The rise comes at a time when the Federation of Kenya Employers (FKE) has urged the administration to consider reducing the levy rate to 0.5 per cent, citing the financial strain on workers amid escalating inflation.
The Affordable Housing Act, 2024, mandates that both employers and employees contribute 1.5 per cent of gross monthly pay to the housing fund. Employers are required to match the employees’ contributions, with workers in the informal sector also now required to make contributions at the same rate, a significant change from previous regulations under the Employment Act that excluded informal sector workers.
“We have proposed broader reforms to improve worker welfare and support business sustainability,” FKE Executive Director Jacqueline Mugo said in a speech prepared for International Labour Day.
“These include pegging statutory deductions to basic pay, revising tax relief bands from Sh24,000 to Sh36,000, reducing the Housing Levy to 0.5 per cent and zero-rating VAT on basic food items.”
However, Mugo was not given the opportunity to deliver her speech during the Labour Day celebrations.

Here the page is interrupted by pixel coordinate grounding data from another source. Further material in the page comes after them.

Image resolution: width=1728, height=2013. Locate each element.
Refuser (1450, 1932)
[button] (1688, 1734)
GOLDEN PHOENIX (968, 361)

The Central Organisation of Trade Unions (COTU) Secretary General Francis Atwoli accused the FKE of undermining the government by allegedly blocking the ratification of two critical International Labour Organisation (ILO) conventions.
Atwoli claimed that FKE has played a role in delaying Kenya’s adoption of ILO Convention 189 on domestic workers and Convention 190, which addresses violence and harassment in the workplace. He argued that the country’s failure to ratify the two conventions has weakened its position and credibility in global labour circles.
In response, FKE dismissed the accusations and expressed disappointment over being excluded from key national platforms on labour discussions, terming the move unjust.
The employers’ body maintained it has always acted in good faith and remains committed to engaging constructively on national labour matters.
In the first year of the levy’s enforcement, which ended in June 2024, the Treasury reported that Sh54.16 billion was collected from both employers and employees, falling short of the Sh54.58 billion target by Sh415 million, or 0.76 per cent.
The deductions, which apply to both permanent and contract-based employees, had initially been ruled unconstitutional by the courts, which deemed them discriminatory under Employment law.
This led to the passage of the Affordable Housing Act to comply with the court’s ruling, with President Ruto signing the law into effect on March 19, 2024. This allowed the Kenya Revenue Authority (KRA) to resume the levy deductions, which had been suspended in January.
Although the new law extends the levy to informal sector workers, the method of collecting these contributions remains unclear.
Sheila Waweru, acting CEO of the Affordable Housing Board, said in February that while contributions from the informal sector have been trickling in, the pace has been slow.